Attention As Of

We are currently seeking potential graduate students with an interest in pursuing either MSc or PhD degrees. Postdoctoral researchers that have experience working with mouse models of cancer are also welcome. Apply by email to Dr. David Dankort (NOSPAMdavid.dankort@NOSPAM@mcgill.com.ca) with the subject line “Graduate Studies Application” and a copy of your most up to date CV.

Quick Overview

Cancer represents a failure of built-in protection mechanisms to quell rogue cells that have sustained oncogenic mutations. RAS and BRAF are the two most prevalent mutated oncogenes found in human cancers, particularly in lung cancer (~30%) and melanoma (~85%) where they function in the Ras-activated Raf-Mek-Erk kinase pathway. Additionally, there is a constellation of tumour suppressor loss in these cancers; particularly losses in p53, PTEN, and INK4a/ARF. Despite the enumeration of genetic lesions from human cancer data, there remains a lack of understanding of how these oncogenes and tumour suppressors contribute to the evolution of malignancy.
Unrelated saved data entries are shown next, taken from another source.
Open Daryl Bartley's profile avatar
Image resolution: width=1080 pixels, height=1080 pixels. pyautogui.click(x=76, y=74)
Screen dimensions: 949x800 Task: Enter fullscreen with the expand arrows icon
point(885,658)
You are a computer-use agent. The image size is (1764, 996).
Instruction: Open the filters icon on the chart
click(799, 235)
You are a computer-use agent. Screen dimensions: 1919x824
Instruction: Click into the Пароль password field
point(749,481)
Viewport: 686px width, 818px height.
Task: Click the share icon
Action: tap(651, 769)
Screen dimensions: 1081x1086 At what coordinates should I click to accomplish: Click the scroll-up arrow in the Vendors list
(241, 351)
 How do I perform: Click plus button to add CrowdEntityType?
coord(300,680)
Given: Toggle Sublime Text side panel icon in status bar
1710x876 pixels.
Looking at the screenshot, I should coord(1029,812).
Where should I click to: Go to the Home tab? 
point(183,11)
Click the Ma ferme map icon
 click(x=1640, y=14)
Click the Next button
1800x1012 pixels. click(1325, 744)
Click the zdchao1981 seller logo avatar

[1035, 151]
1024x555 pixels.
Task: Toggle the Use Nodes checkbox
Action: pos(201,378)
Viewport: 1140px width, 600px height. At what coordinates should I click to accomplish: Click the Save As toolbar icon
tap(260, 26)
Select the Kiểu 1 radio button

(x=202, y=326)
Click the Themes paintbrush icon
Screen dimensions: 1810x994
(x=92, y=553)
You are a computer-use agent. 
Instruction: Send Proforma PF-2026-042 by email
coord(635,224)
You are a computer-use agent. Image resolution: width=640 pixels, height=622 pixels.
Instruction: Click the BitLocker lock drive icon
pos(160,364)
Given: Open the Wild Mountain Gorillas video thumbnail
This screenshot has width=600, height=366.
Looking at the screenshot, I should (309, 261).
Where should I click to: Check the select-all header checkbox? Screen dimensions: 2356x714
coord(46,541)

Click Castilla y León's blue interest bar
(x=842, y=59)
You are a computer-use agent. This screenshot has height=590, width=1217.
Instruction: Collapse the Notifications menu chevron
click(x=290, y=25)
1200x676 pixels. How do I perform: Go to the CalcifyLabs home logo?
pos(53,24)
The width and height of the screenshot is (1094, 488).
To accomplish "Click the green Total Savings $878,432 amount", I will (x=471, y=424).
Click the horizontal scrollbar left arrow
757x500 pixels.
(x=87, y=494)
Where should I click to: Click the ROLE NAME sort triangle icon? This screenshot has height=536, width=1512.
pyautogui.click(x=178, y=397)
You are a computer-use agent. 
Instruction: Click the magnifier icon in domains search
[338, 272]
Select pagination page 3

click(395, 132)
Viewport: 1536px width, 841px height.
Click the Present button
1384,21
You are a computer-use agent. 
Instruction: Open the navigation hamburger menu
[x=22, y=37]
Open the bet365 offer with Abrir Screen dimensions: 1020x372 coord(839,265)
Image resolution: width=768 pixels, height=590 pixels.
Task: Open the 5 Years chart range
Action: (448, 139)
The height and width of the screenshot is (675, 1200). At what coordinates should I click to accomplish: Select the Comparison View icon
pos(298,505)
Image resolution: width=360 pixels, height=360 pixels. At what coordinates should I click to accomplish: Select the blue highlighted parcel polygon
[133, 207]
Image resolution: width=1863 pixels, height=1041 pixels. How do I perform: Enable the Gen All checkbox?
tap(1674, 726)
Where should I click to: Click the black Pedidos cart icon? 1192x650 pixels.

For instance, aberrant activation of the Ras-activated Raf-Mek-Erk pathway can paradoxically induce a sustained cell cycle arrest, suggesting additional genes cooperate to permit tumour formation and/or progression. Armed with the vast array of genetic and molecular tools afforded to those who work with the mouse as a model organism, our lab seeks to: (1) Define these cooperating genes and how they function (2) Establish when they are important in the evolution of a tumour and (3) Determine the proper cell to target for destruction within a tumor.